Que dire aux parents ?

Le ministre a trouvé avantage à faire appel à des scientifiques pour légitimer ses orientations. Mais il faut savoir que le courant de recherche sur lequel il s’appuie est en désaccord avec celui des chercheurs praticiens, psychologues, pédagogues. En effet, ces scientifiques méconnaissent le terrain et ne prennent pas en compte toute la complexité de l’acte de lire. Il est donc préférable, surtout dans le contexte actuel, de prendre le temps d’informer les parents sur les méthodes utilisées et sur la façon dont ils doivent s’y prendre pour « les leçons ». Cela se fait d’ailleurs souvent lors des réunions de rentrée. Mais il est important aussi de faire prendre conscience aux parents que, malgré toutes les pressions, leur enfant n’est pas une machine et que respecter son rythme n’en fait pas un condamné à l’échec scolaire. Le travail d’apprentissage se poursuit au CE1. Et puis, il ne faut pas hésiter à faire un état des lieux : « Votre enfant bénéficiait de temps d’adaptation mais la maîtresse est en congé maternité et personne n’est prévu pour la remplacer. » Redonner
à César ce qui est à César : les manques en terme de moyens humains ou techniques... Les parents peuvent du coup s’avérer plus actifs dans la défense d’un véritable service public d’éducation.

Et les méthodes de lecture ?

Il nous semble clair que l’on doit mettre en place DES méthodes de lectures et adapter au mieux notre travail aux besoins des enfants et à leur façon de fonctionner. Des textes existent, officiels et écrits par des gens compétents :
- La circulaire départementale du 8 septembre 2004 qui a pour objet : « Apprentissage de la lecture au cours préparatoire »
- Les brochures du Ministère « Lire au CP, repérer les difficultés pour mieux agir » du 14/10/2002 et « Lire au CP, enseigner la lecture et prévenir les difficultés dans les CP à effectifs réduits ou à encadrement renforcé » du 08/01/2004.

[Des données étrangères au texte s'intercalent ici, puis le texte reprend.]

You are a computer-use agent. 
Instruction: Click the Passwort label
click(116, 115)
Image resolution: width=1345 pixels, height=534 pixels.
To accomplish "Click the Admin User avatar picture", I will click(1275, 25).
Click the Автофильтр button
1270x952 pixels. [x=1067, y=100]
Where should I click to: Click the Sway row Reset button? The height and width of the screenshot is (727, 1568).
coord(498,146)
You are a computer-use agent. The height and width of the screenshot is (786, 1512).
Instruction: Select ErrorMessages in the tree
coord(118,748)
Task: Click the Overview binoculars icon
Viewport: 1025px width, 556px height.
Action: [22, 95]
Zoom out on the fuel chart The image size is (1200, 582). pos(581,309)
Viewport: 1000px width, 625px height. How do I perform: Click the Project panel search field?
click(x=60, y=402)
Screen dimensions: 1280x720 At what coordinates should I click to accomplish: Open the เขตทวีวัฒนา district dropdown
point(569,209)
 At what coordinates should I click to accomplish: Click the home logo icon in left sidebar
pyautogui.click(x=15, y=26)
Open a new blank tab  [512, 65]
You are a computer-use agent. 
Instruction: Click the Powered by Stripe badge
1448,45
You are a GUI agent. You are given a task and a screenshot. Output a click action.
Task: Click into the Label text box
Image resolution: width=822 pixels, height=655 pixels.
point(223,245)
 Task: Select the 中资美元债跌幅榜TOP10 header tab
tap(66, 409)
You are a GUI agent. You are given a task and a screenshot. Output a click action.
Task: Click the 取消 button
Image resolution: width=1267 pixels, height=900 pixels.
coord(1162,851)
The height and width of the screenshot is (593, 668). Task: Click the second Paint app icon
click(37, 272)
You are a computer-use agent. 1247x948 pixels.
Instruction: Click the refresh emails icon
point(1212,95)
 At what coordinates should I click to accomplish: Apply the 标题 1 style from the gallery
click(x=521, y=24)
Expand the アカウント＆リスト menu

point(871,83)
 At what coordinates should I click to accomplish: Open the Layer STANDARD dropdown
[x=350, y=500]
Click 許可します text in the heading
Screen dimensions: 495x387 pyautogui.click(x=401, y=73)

Vous trouverez sur ces documents d’autres références. Et alors, si vous vous sentez en difficulté ou mal à l’aise, commencez par contacter votre conseiller pédagogique pour lui réclamer ces textes. Il y a aussi le bulletin officiel n°2 du 12 janvier 2006 « apprendre à lire » où l’on se rend compte qu’après tout ce tintouin, le Ministre accouche d’une souris car rien n’est véritablement remis en cause dans les programmes de 2002. Nous émettons cependant une réserve quand le Ministre écrit « le but de la lecture est d’accéder au sens précis des mots, puis des phrases, puis des textes. » La pratique nous montre qu’une telle linéarité est loin d’être la règle et que l’accès au sens global d’un texte peut aussi permettre l’accès au sens précis d’un mot.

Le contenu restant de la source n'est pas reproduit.